The Basics on Hand-Held Saws
Before power saws were invented, intricate cuts had to be made by hand. With enough patience, you can master the task. Check out these hand-held saws capable of a variety of cuts.
Crosscut saws, seen here, have 10 to 16 teeth per inch. Most crosscut blades are beveled to slice cleanly through wood. To use a crosscut blade, place its heel on the waste side of the line you want to cut. Support the blade with the thumb of your free hand, and carefully draw the saw backward with a few short pulls.
Ripsaws have a flexible blade and 5 to 12 teeth per inch. When using a rip saw, cut in the direction of the grain, not across the grain.
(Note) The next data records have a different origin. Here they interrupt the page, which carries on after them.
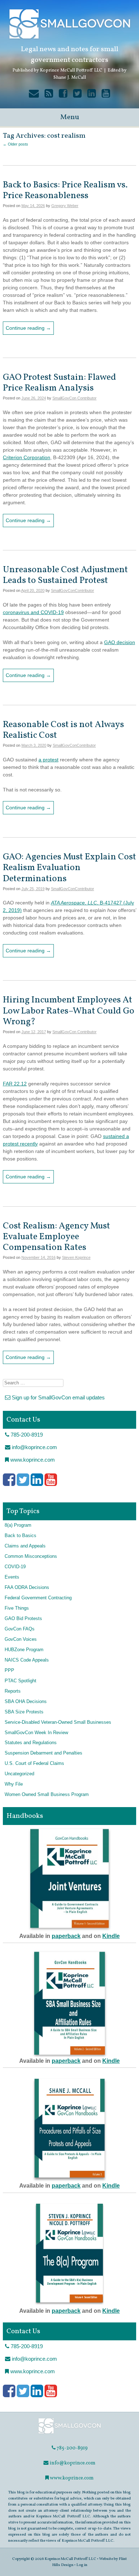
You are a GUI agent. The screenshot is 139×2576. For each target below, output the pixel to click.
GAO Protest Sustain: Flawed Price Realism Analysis (59, 382)
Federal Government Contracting (38, 1597)
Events (12, 1577)
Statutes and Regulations (31, 1742)
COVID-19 (15, 1566)
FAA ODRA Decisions (27, 1587)
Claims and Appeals (25, 1546)
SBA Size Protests (24, 1711)
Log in (81, 2565)
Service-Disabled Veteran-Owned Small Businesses (58, 1722)
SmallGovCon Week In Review (36, 1732)
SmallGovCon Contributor (74, 398)
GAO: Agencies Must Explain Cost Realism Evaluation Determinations (69, 868)
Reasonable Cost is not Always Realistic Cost (63, 730)
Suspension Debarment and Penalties (43, 1753)
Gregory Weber (64, 205)
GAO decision (119, 642)
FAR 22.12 (15, 1083)
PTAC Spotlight (20, 1680)
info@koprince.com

Place the saw's teeth almost flat against the work piece and carefully push forward. Then raise the saw to a comfortable cutting angle (usually between 45 and 65 degrees), and cut with long, rhythmic strokes.
Back saws are designed for making smooth, precise cuts. A back saw has fine teeth on one edge for crosscutting or ripping wood, and on the other edge a metal strip to keep the blade rigid. Back saws are often used for making cuts through a miter box.
Compass saws are frequently used for cutting curves and circles. The compass saw's 12" to 14" blade tapers from handle to tip and usually has 8 to 10 teeth per inch set in a crosscut pattern.
Coping saws are used for detail woodworking and cutting arcs.
The ryoba saw is a Japanese hand tool that is pulled instead of pushed. One side of a ryoba saw is designed for rip cutting, the other side for cross cutting.
The dozuki saw — another Japanese tool — has an adjustable blade for flush cuts or cross cuts. It's also a pull saw.
Pruning saws have big teeth for cutting lumber and timber.
The all-purpose saw has a reversible blade that can make flush cuts or cross cuts.
The special PVC saw has a flat blade that's useful for cutting plastic pipe.